• [Instructions to follow]: Beneath this task are the entries; from the line with "Expand the CaseComment tree row" through the last one, transcribe every line exactly and nothing else, skipping pictures.

Saved data entries
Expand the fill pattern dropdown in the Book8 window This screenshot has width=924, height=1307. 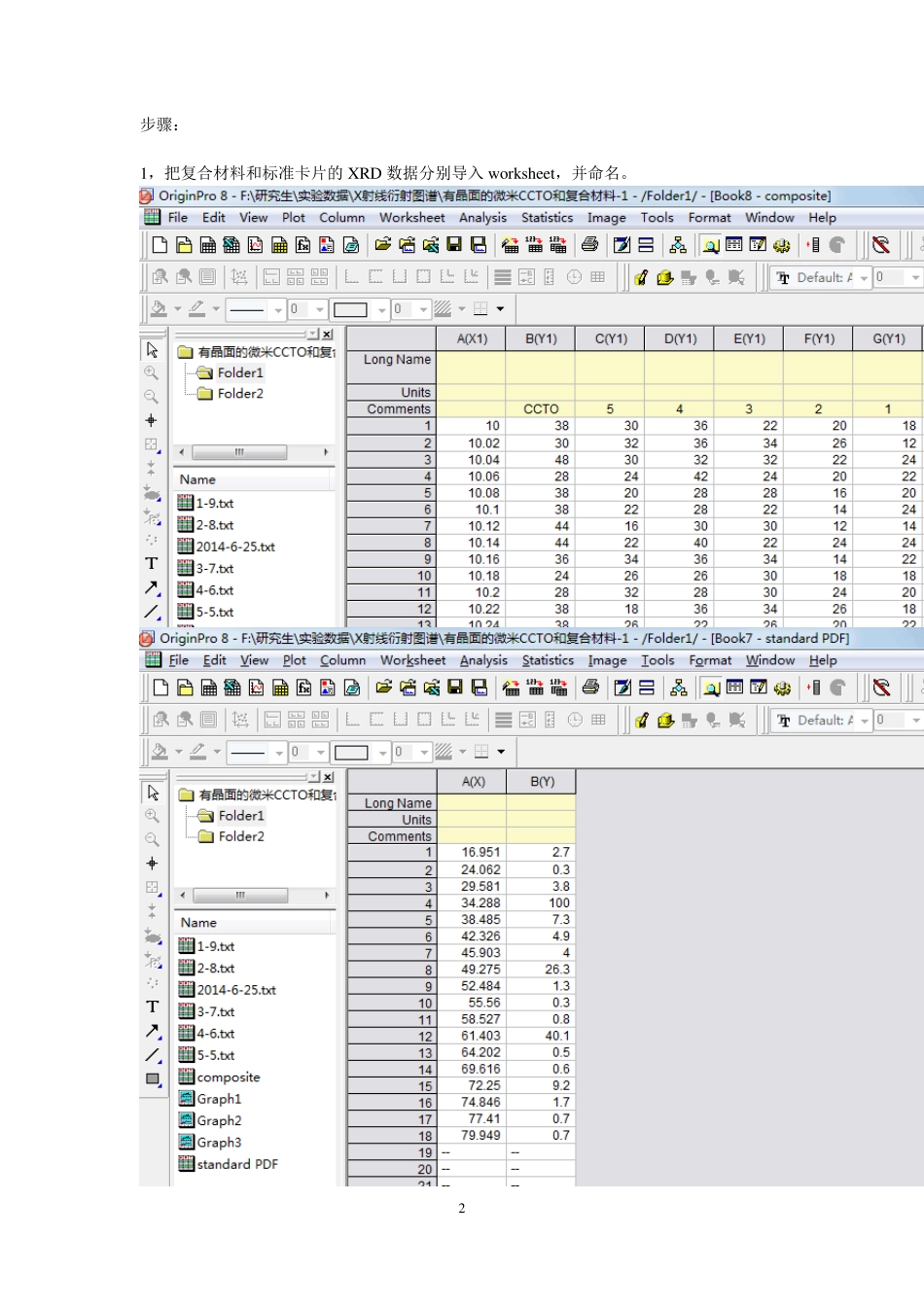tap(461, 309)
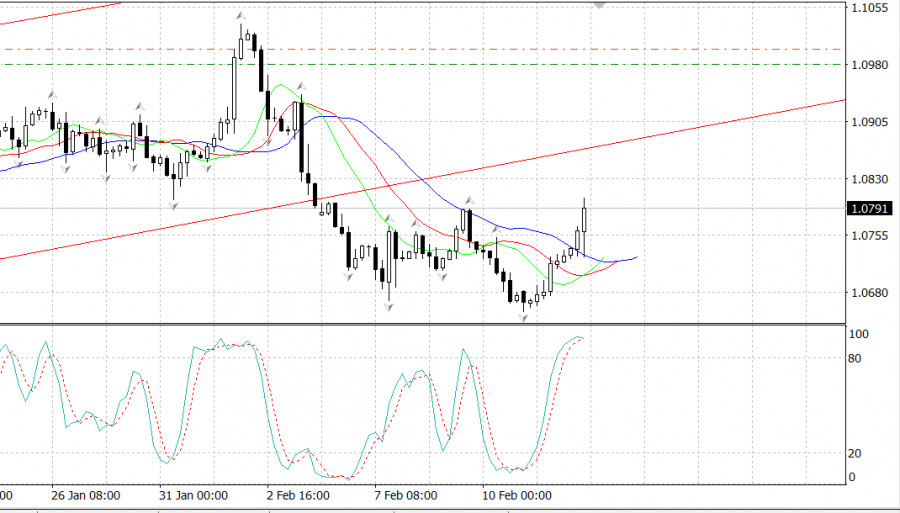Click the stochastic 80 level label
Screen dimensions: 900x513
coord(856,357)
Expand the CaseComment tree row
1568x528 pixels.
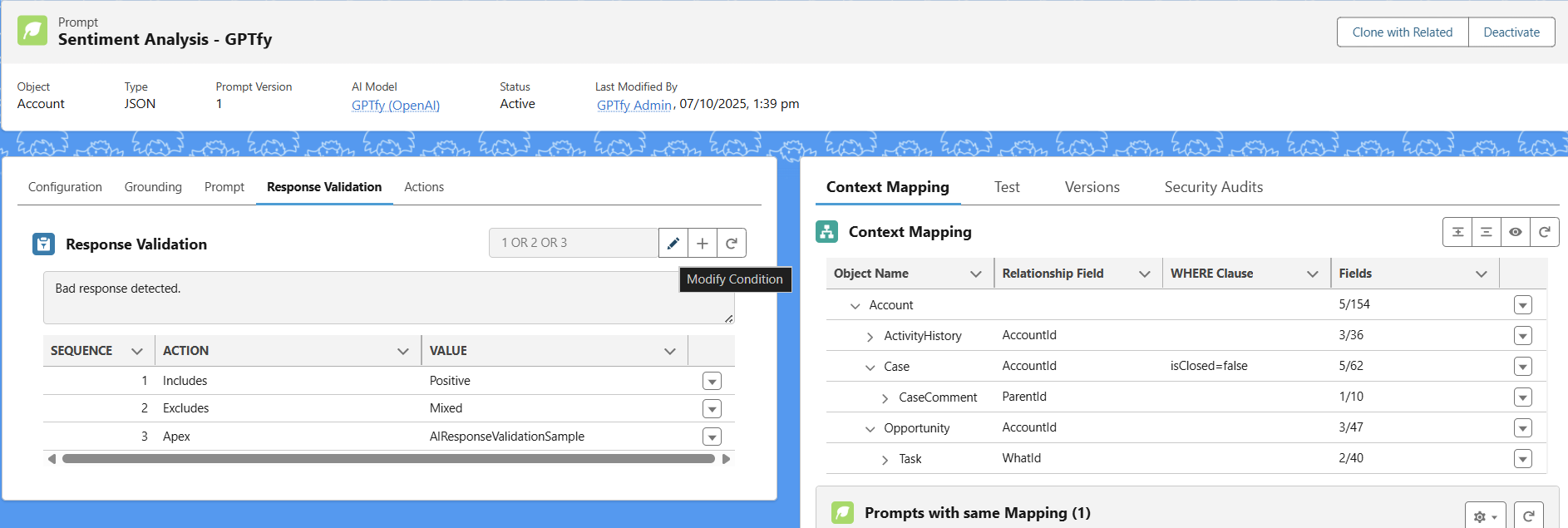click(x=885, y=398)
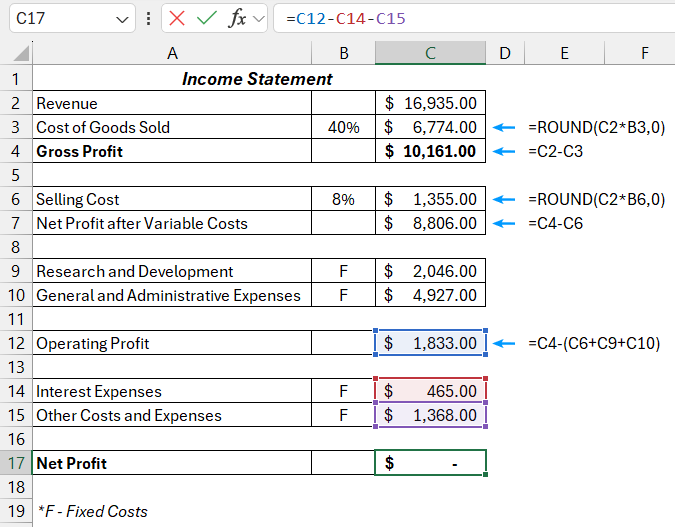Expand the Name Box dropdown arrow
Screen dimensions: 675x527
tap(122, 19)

• [Answer to the exercise]:
Expand the CaseComment tree row
1568x528 pixels.
click(x=885, y=398)
Expand the Name Box dropdown arrow
Screen dimensions: 675x527
tap(122, 19)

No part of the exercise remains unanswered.